SIGNIFICANCE AND USE
5.1 This test method simulates the hydrostatic loading conditions which are often present in actual sandwich structures, such as marine hulls. This test method can be used to compare the two-dimensional flexural stiffness of a sandwich composite made with different combinations of materials or with different fabrication processes. Since it is based on distributed loading rather than concentrated loading, it may also provide more realistic information on the failure mechanisms of sandwich structures loaded in a similar manner. Test data should be useful for design and engineering, material specification, quality assurance, and process development. In addition, data from this test method would be useful in refining predictive mathematical models or computer code for use as structural design tools. Properties that may be obtained from this test method include:  
5.1.1 Panel surface deflection at load,  
5.1.2 Panel face-sheet strain at load,  
5.1.3 Panel bending stiffness,  
5.1.4 Panel shear stiffness,  
5.1.5 Panel strength, and  
5.1.6 Panel failure modes.
SCOPE
1.1 This test method determines the two-dimensional flexural properties of sandwich composite plates subjected to a distributed load. The test fixture uses a relatively large square panel sample which is simply supported all around and has the distributed load provided by a water-filled bladder. This type of loading differs from the procedure of Test Method C393, where concentrated loads induce one-dimensional, simple bending in beam specimens.

THE TASKS>
1. In the passage on the sandwich panel test method, what supplies the distributed load in the test fixture?
2. Write the next part of the passage on the sandwich panel test method, continuing on from its final sentence.

DATA ENTRIES>
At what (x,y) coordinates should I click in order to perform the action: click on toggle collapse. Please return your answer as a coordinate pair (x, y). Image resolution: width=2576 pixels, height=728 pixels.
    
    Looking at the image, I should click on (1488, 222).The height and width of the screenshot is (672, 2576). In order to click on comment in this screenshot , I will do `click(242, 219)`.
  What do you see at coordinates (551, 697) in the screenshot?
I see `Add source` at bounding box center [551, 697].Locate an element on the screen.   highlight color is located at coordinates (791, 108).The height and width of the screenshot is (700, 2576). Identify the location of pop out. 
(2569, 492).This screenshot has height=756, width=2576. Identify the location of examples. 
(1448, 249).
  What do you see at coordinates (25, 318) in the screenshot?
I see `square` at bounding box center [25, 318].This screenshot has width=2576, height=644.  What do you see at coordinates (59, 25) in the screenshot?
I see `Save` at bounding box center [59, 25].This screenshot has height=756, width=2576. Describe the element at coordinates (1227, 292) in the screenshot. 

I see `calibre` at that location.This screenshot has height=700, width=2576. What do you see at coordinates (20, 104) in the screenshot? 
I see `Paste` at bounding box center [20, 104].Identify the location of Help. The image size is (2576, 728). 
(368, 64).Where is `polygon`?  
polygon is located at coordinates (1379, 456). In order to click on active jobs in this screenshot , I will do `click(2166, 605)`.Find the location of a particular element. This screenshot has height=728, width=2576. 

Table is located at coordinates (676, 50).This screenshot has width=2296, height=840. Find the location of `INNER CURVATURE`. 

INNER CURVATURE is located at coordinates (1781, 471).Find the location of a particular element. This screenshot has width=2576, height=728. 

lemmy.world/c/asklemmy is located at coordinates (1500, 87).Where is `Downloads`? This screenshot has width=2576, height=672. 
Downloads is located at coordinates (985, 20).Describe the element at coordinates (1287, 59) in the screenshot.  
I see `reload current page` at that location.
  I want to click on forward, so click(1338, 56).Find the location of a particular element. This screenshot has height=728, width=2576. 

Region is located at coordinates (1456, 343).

OUTPUTS BY TASK>
1. A water-filled bladder.

2.
1.2 This test method is applicable to composite structures of the sandwich type which involve a relatively thick layer of core material bonded on both faces with an adhesive to thin-face sheets composed of a denser, higher-modulus material, typically, a polymer matrix reinforced with high-modulus fibers.  
1.3 The values stated in either SI units or inch-pound units are to be regarded separately as standard. Within the text the inch-pound units are shown in brackets. The values stated in each system are not exact equivalents; therefore, each system must be used independently of the other. Combining values from the two systems may result in nonconformance with the standard.  
1.4 This standard does not purport to address all of the safety concerns, if any, associated with its use. It is the responsibility of the user of this standard to establish appropriate safety, health, and environmental practices and determine the applicability of regulatory limitations prior to use.  
1.5 This international standard was developed in accordance with internationally recognized principles on standardization established in the Decision on Principles for the Development of International Standards, Guides and Recommendations issued by the World Trade Organization Technical Barriers to Trade (TBT) Committee.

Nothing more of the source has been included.